PACIFIC PREMIER RETAIL LP

NOTES TO CONSOLIDATED FINANCIAL STATEMENTS

(Dollars in thousands, except per share amounts)

1. Organization:

On February 12, 1999, Macerich PPR Corp. (the "Corp"), an indirect wholly owned subsidiary of The Macerich Company (the "Company"), and Ontario Teachers' Pension Plan Board ("Ontario Teachers") formed the Pacific Premier Retail Trust (the "Trust") to acquire and operate a portfolio of regional shopping centers (the "Centers"). The Trust was organized to qualify as a real estate investment trust ("REIT") under the Internal Revenue Code of 1986, as amended.

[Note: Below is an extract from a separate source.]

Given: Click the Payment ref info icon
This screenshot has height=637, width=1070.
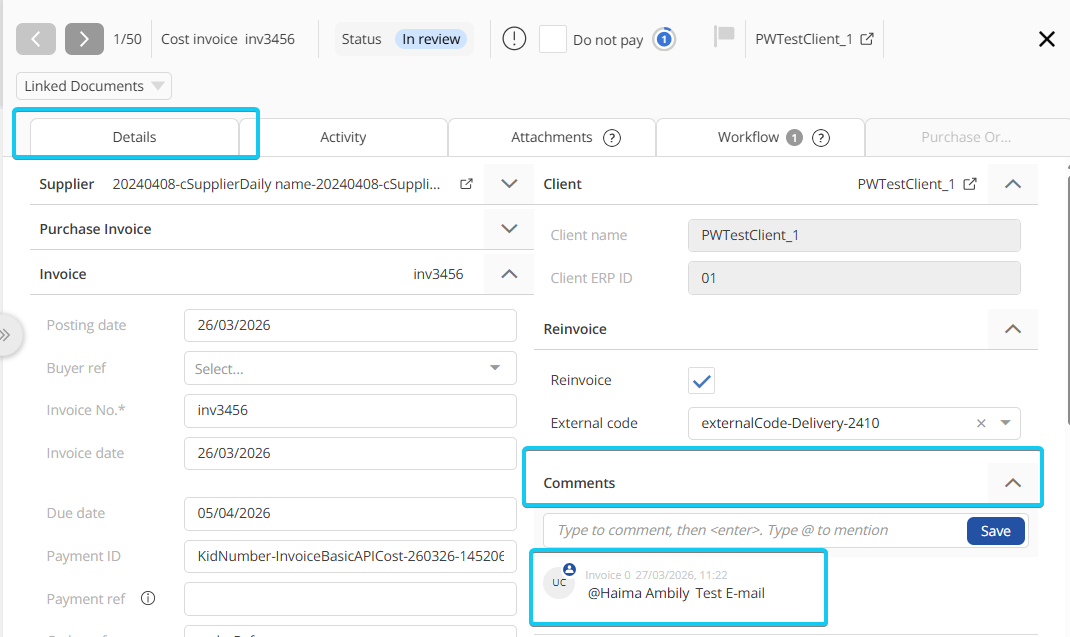Looking at the screenshot, I should pyautogui.click(x=148, y=599).
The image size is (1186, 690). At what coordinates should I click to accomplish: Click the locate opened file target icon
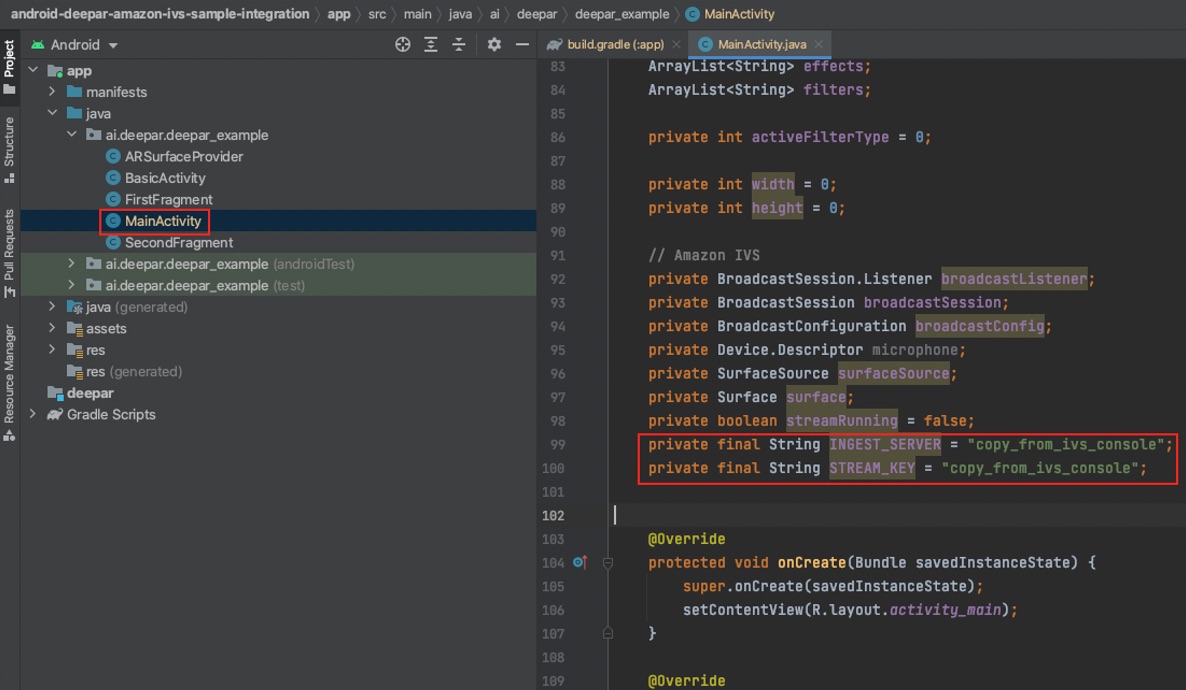click(403, 45)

During 2011, Pacific Premier Retail LP (the "Partnership") was formed as a holding company for the partners' investment in the Trust, a wholly owned subsidiary of the Partnership. There was no change in the partners' ownership interests in the Partnership as compared to their historical ownership in the Trust. The Partnership is owned 51% by the Corp and 49% by Ontario Teachers. The accompanying consolidated financial statements are referred to as the Partnership's for all periods presented.

Included in the Centers is a 99% interest in Los Cerritos Center and Stonewood Center, all other Centers are held at 100%.

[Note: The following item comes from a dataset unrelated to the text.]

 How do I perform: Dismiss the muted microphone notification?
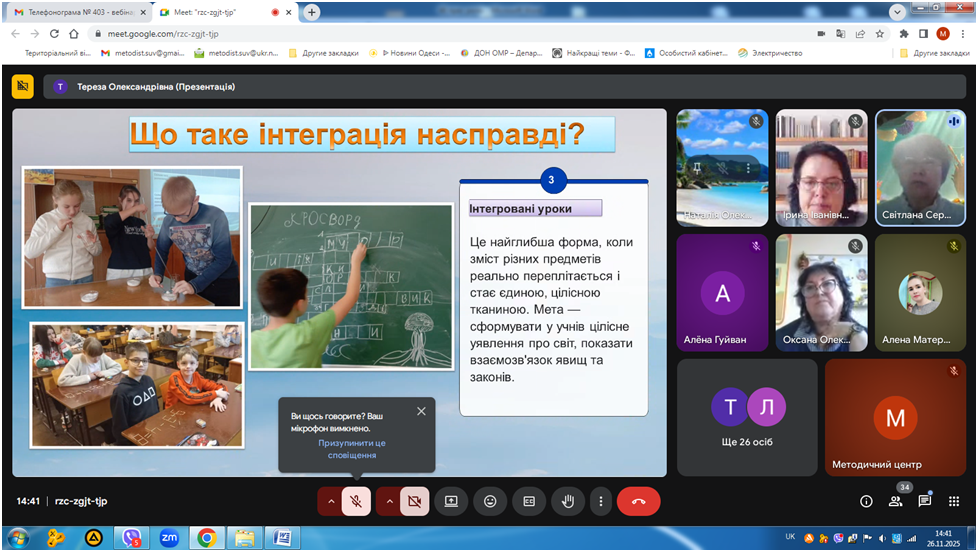[x=421, y=411]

The Centers as of December 31, 2012 and their locations are as follows:

Cascade Mall Burlington, Washington
Creekside Crossing Redmond, Washington
Cross Court Plaza Burlington, Washington
Kitsap Mall Silverdale, Washington
Kitsap Place Silverdale, Washington
Lakewood Center Lakewood, California
Los Cerritos Center Cerritos, California
North Point Plaza Silverdale, Washington
Redmond Town Center Redmond, Washington
Redmond Office Redmond, Washington
Stonewood Center Downey, California
Washington Square Portland, Oregon
Washington Square Too Portland, Oregon

2. Summary of Significant Accounting Policies:

    Basis of Presentation:

These consolidated financial statements have been prepared in accordance with generally accepted accounting principles ("GAAP") in the United States of America. All intercompany accounts and transactions have been eliminated in the consolidated financial statements.

    Cash and Cash Equivalents:

The Partnership considers all highly liquid investments with an original maturity of three months or less when purchased to be cash equivalents, for which cost approximates fair value.

131


Table of Contents


PACIFIC PREMIER RETAIL LP

NOTES TO CONSOLIDATED FINANCIAL STATEMENTS (Continued)

(Dollars in thousands, except per share amounts)

2. Summary of Significant Accounting Policies: (Continued)

    Tenant Receivables:

Included in tenant receivables are accrued percentage rents of $1,938 and $1,990 and an allowance for doubtful accounts of $263 and $708 at December 31, 2012 and 2011, respectively.

    Revenues:

Minimum rental revenues are recognized on a straight-line basis over the terms of the related leases. The difference between the amount of rent due in a year and the amount recorded as rental income is referred to as the "straight-line rent adjustment." Rental income was increased (decreased) by $378, $(241), and $1,034 during the years ended December 31, 2012, 2011 and 2010, respectively, due to the straight-line rent adjustment. Percentage rents are recognized on an accrual basis and are accrued when tenants' specified sales targets have been met.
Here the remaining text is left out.